▸ TASK OBJECTIVE
Turn the material from the line with "This screenshot has width=641, height=453." to the line with "nav-news: NEWS is" into a numbered list, leaving out blank lines and the pictures.

▸ RECORDS SUPPLIED
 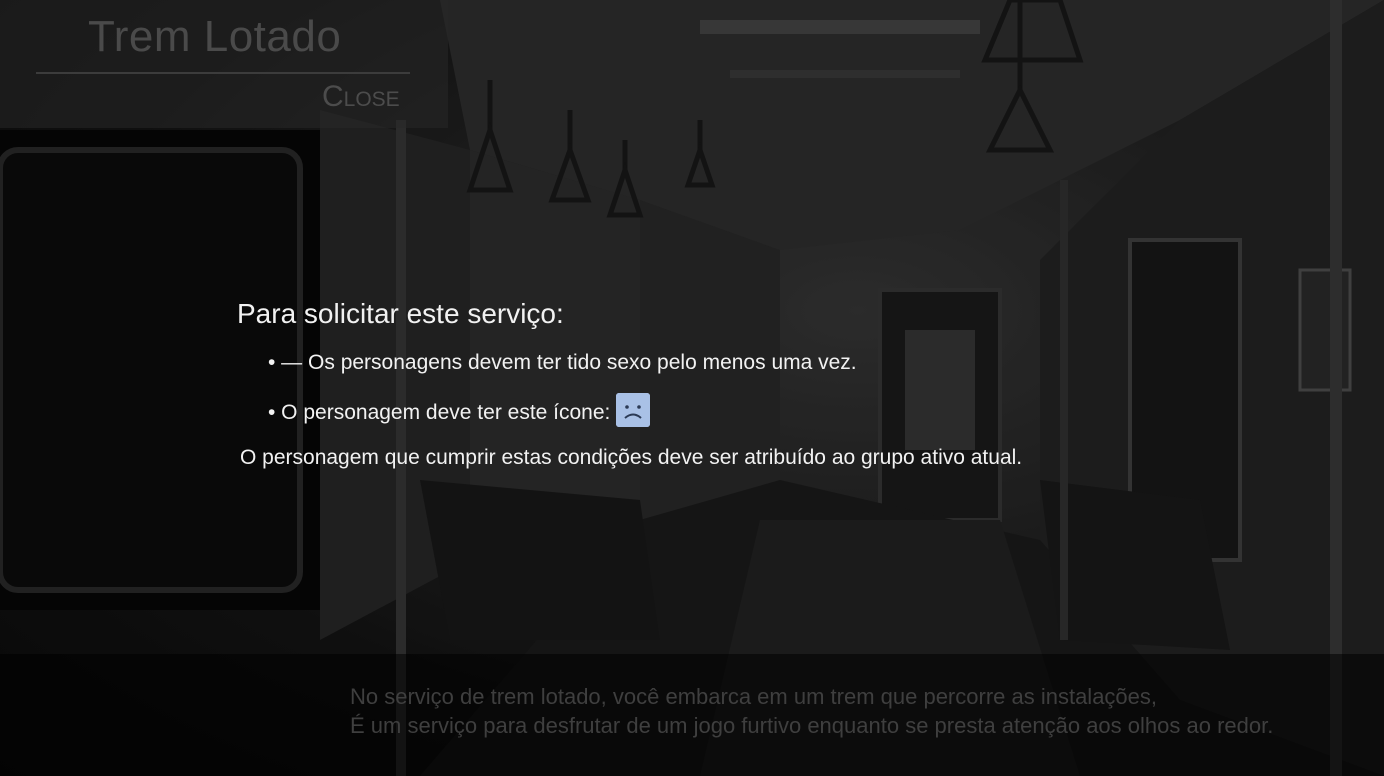 I want to click on sad-face-icon, so click(x=634, y=410).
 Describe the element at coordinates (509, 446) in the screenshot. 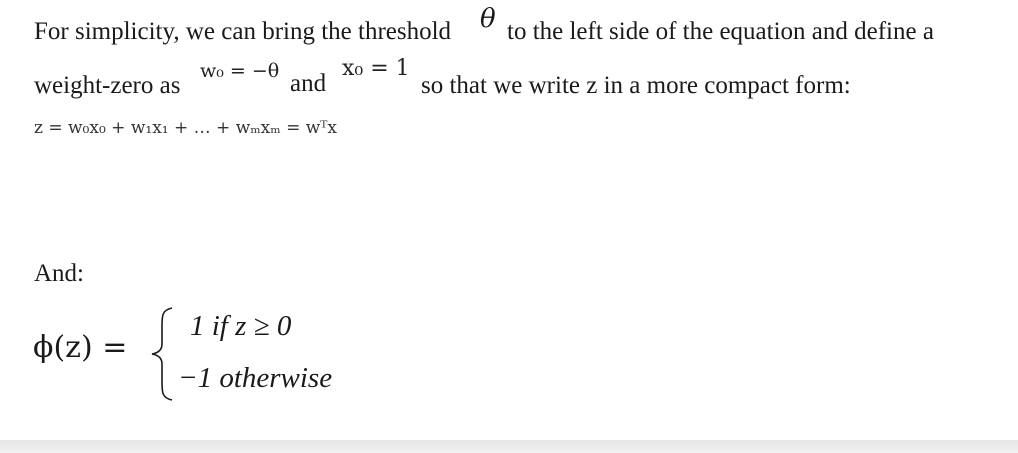

I see `bottom-divider` at that location.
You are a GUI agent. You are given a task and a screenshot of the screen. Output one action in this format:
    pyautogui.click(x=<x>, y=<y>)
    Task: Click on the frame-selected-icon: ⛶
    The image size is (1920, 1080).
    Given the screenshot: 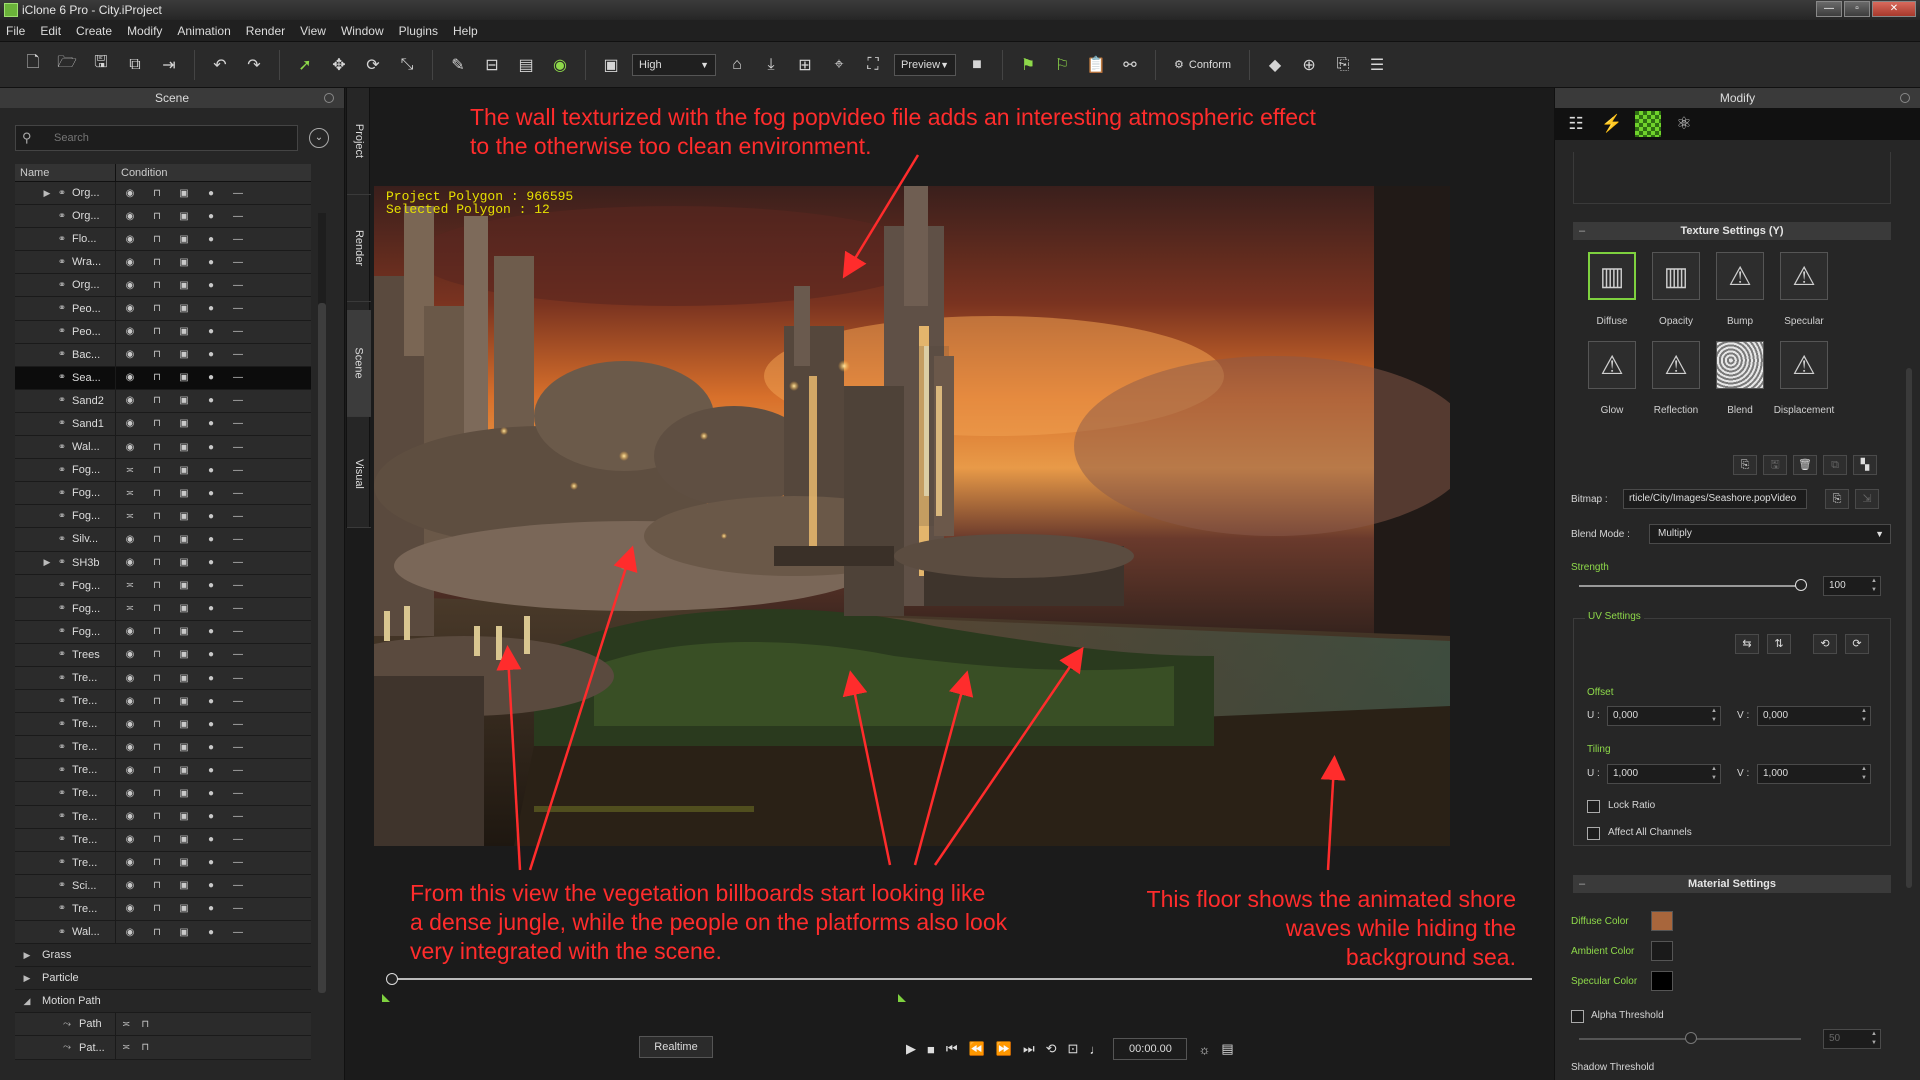 What is the action you would take?
    pyautogui.click(x=873, y=65)
    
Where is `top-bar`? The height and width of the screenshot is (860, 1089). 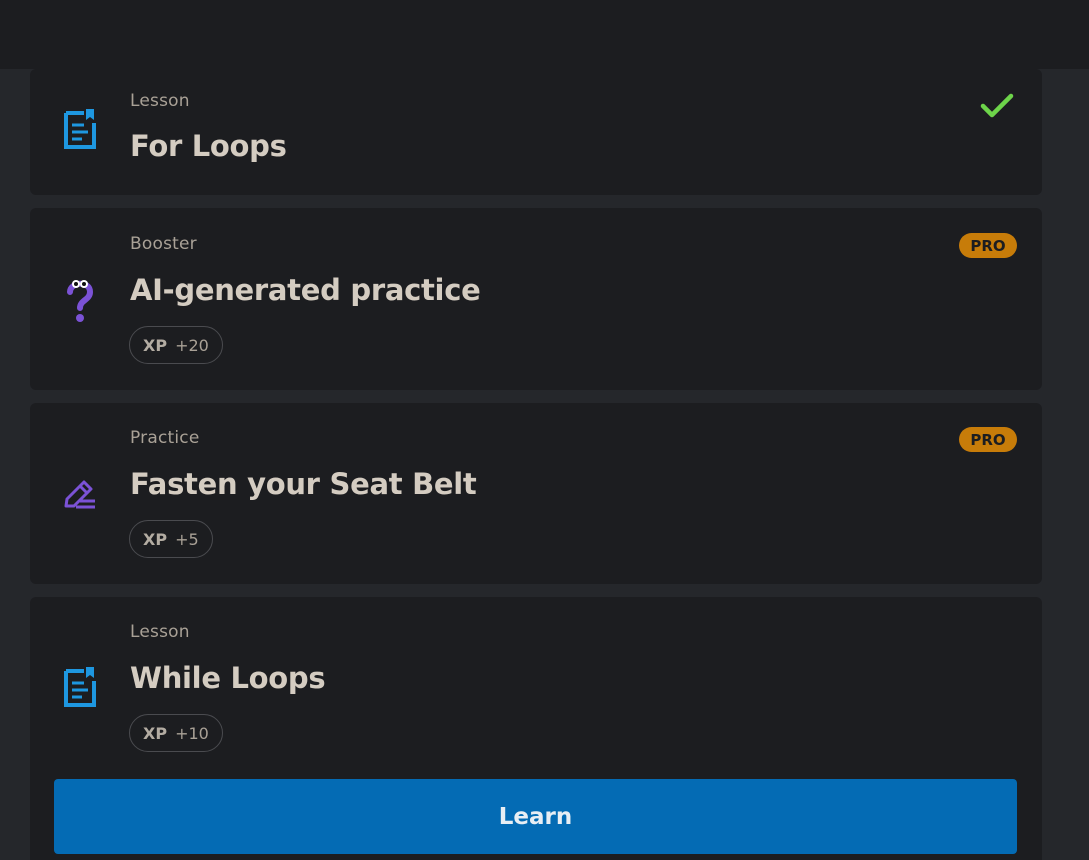
top-bar is located at coordinates (544, 34).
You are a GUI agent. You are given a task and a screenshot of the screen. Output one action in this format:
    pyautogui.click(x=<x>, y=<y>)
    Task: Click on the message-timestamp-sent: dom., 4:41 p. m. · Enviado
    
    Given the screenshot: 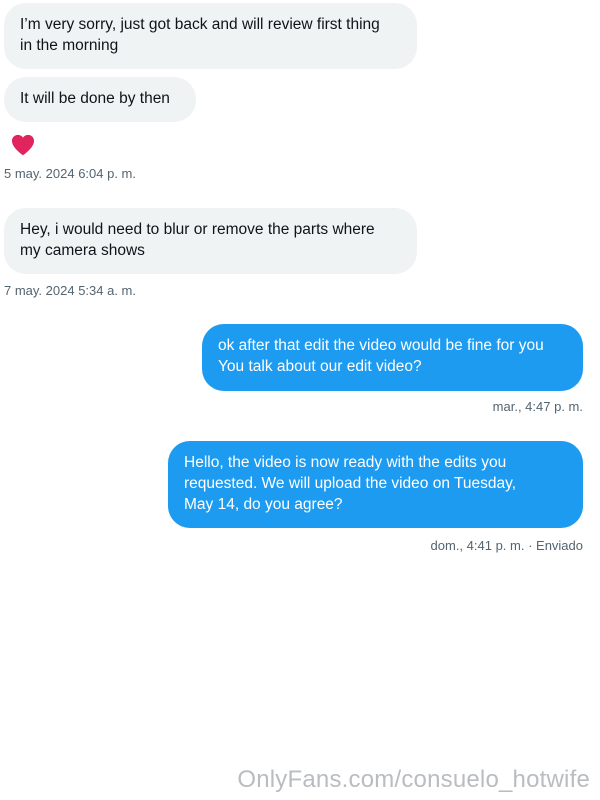 What is the action you would take?
    pyautogui.click(x=506, y=546)
    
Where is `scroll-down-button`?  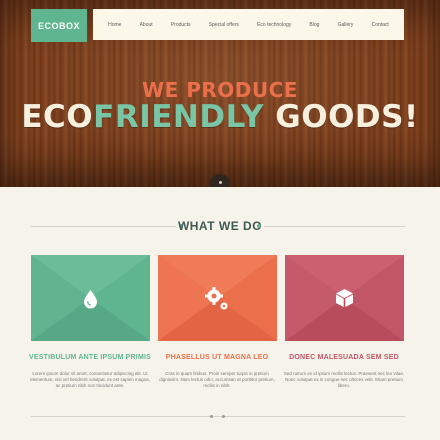 scroll-down-button is located at coordinates (220, 180).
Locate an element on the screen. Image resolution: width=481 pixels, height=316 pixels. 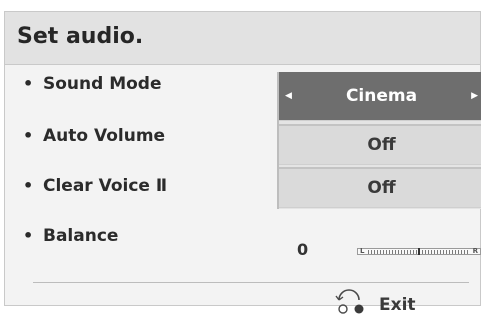
page-title: Set audio. is located at coordinates (80, 36).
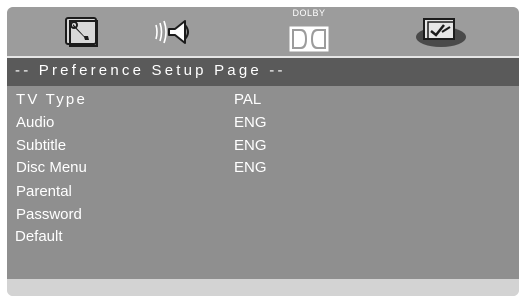  Describe the element at coordinates (52, 168) in the screenshot. I see `setting-label: Disc Menu` at that location.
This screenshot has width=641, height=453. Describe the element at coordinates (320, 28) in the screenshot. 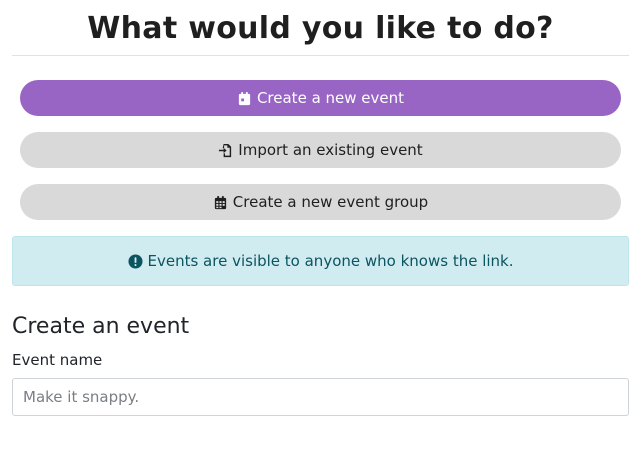

I see `page-title: What would you like to do?` at that location.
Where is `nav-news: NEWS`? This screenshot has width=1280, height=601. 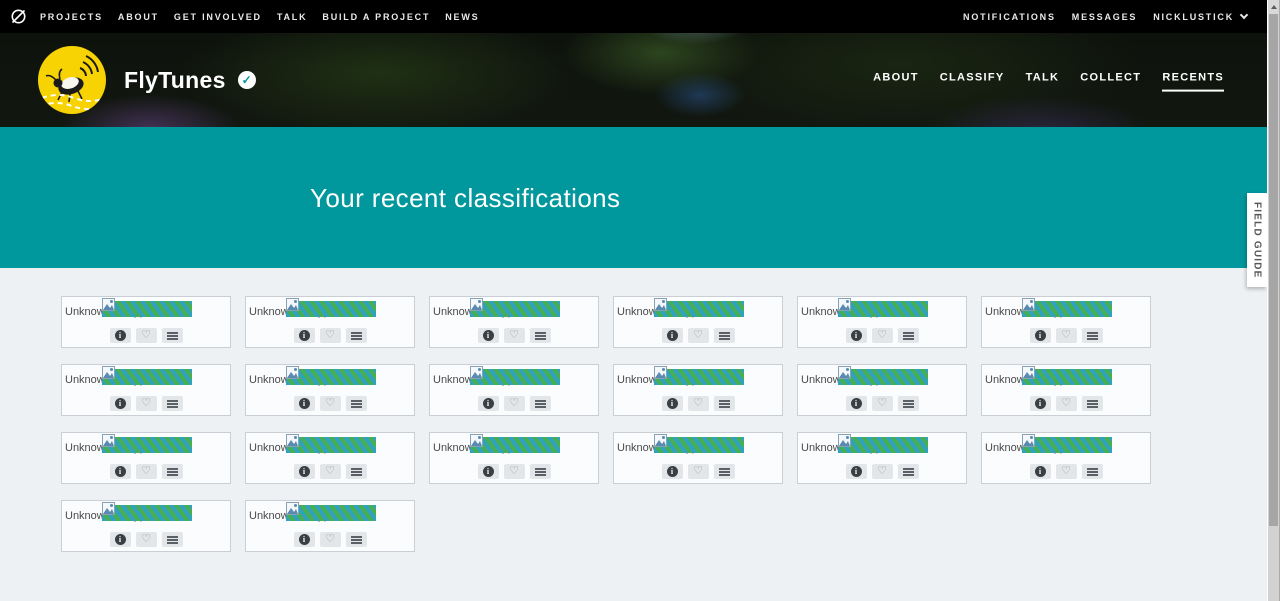
nav-news: NEWS is located at coordinates (462, 17).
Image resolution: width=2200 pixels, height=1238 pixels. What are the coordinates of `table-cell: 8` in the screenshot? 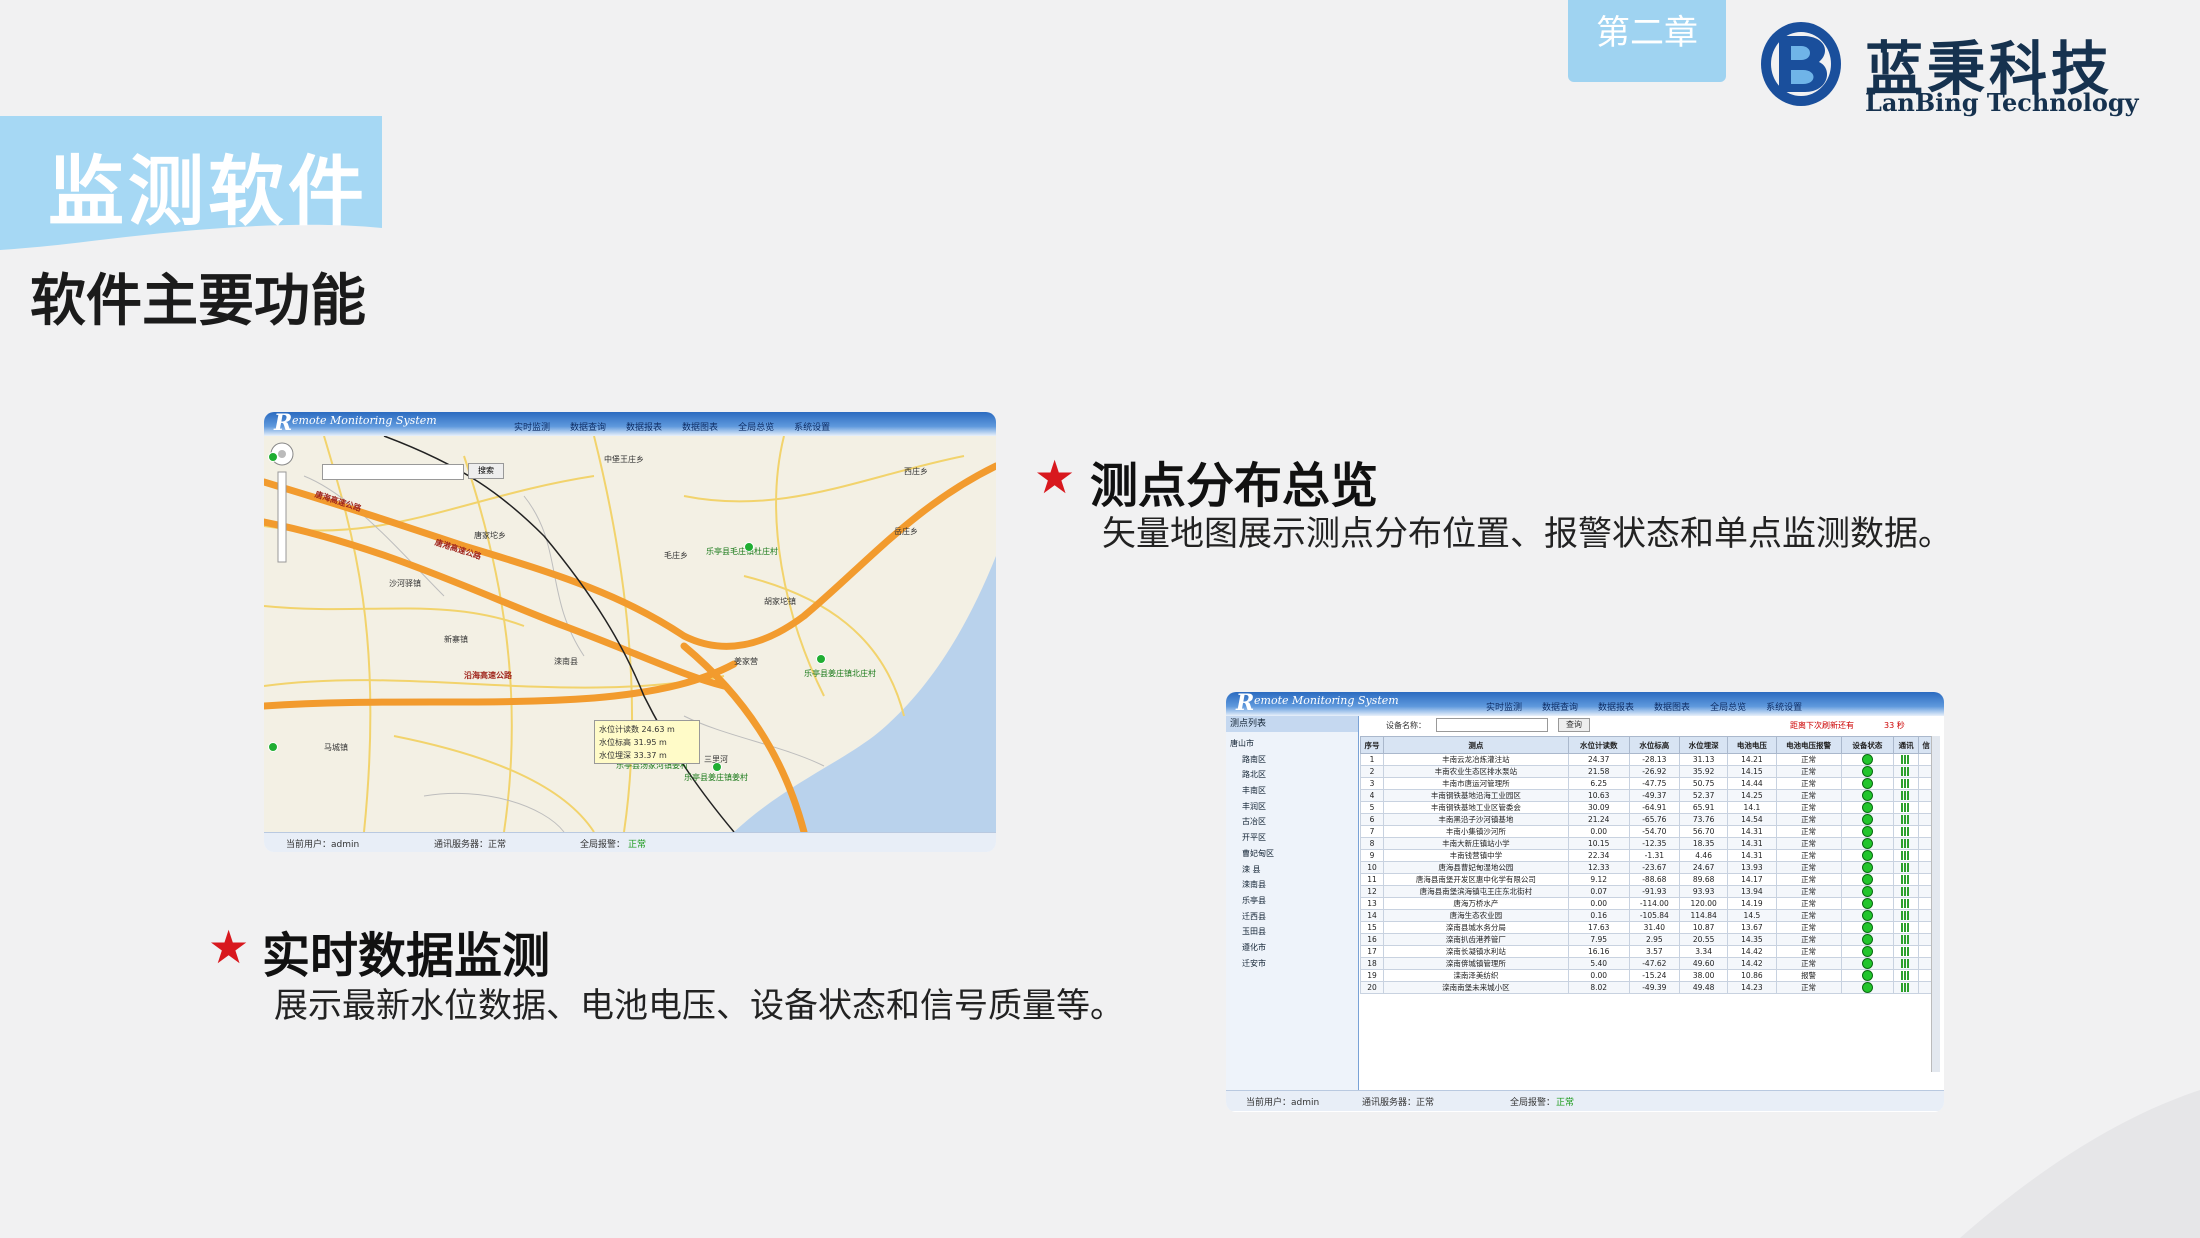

▸ RESPONSE
1. This screenshot has width=641, height=453. Describe the element at coordinates (320, 28) in the screenshot. 
2. I see `page-title: What would you like to do?` at that location.
3. Where is `nav-news: NEWS`? This screenshot has width=1280, height=601. 
4. nav-news: NEWS is located at coordinates (462, 17).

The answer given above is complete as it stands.